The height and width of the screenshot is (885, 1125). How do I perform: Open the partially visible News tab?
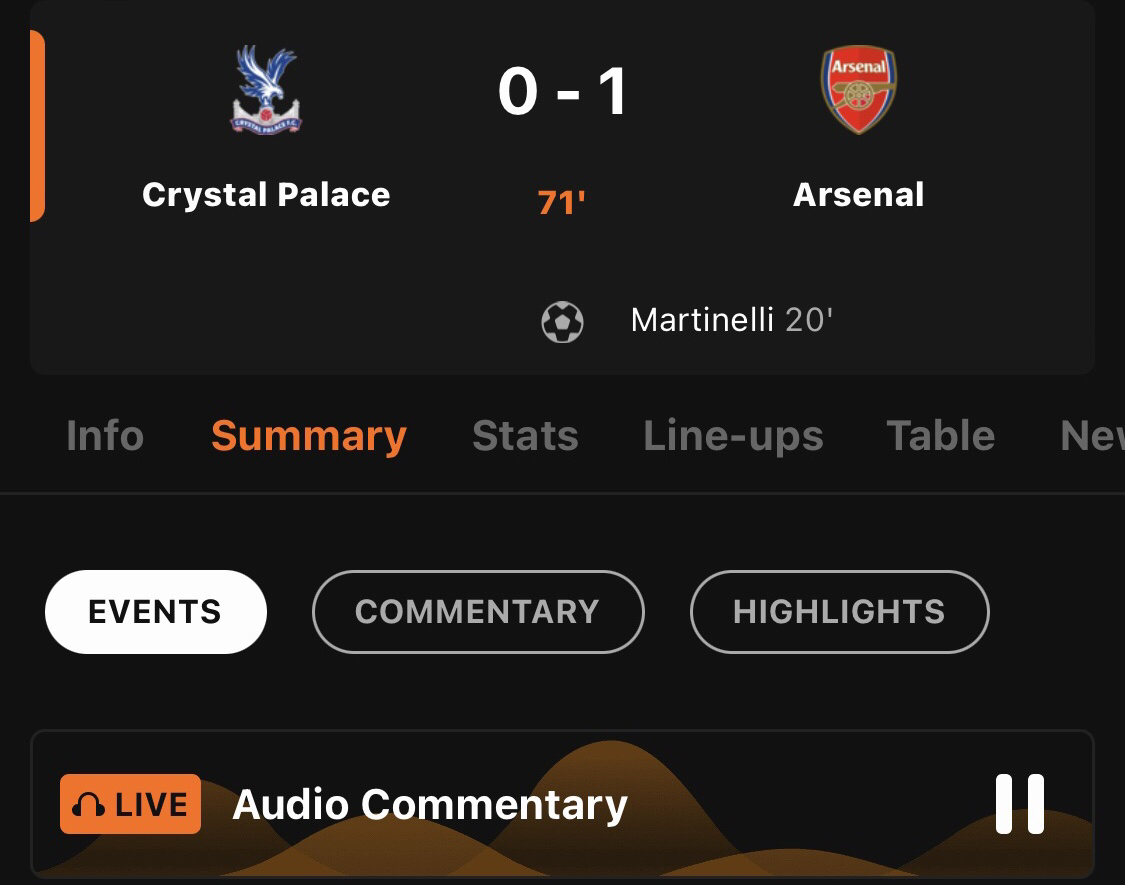pyautogui.click(x=1092, y=436)
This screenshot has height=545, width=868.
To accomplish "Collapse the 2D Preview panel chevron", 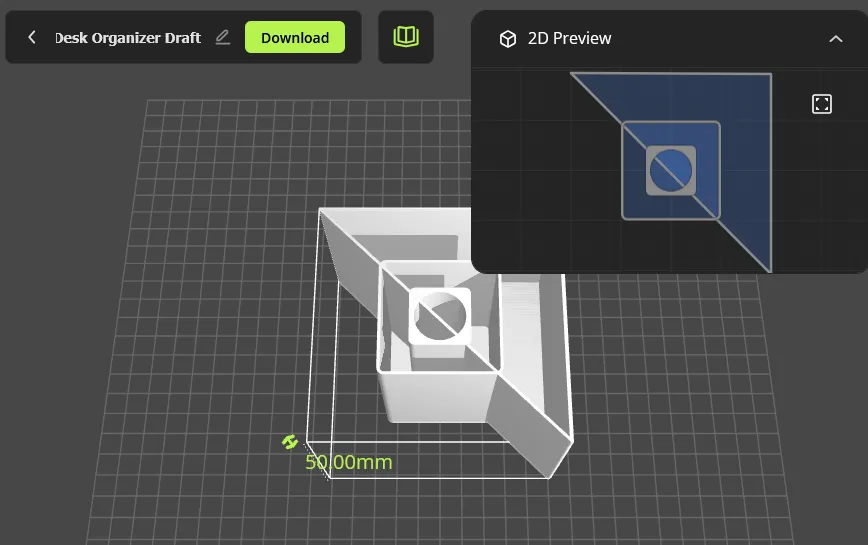I will (836, 39).
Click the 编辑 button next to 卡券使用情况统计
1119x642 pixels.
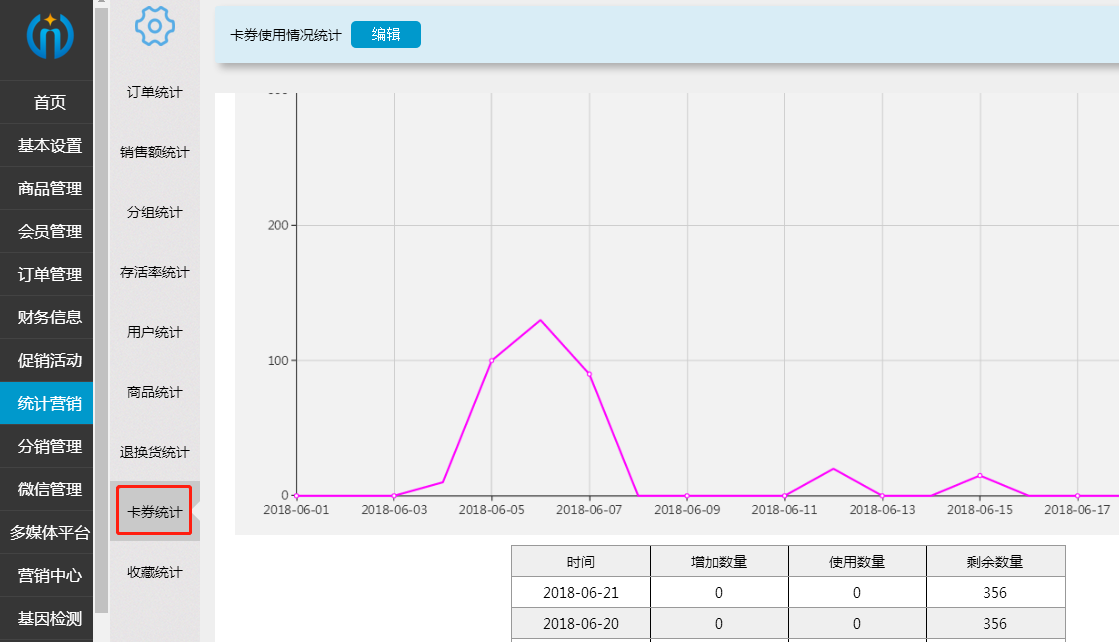click(x=385, y=33)
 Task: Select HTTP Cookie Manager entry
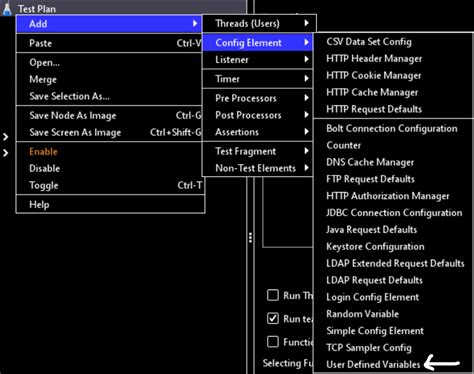[374, 76]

▸ **What to produce**
From the line containing "Click the 编辑 button next to 卡券使用情况统计" down to the last line of the records above, repeat every line exactly and nothing else, dropping any pictures.

▸ **Answer for this exercise**
Click the 编辑 button next to 卡券使用情况统计
1119x642 pixels.
click(x=385, y=33)
 Task: Select HTTP Cookie Manager entry
[374, 76]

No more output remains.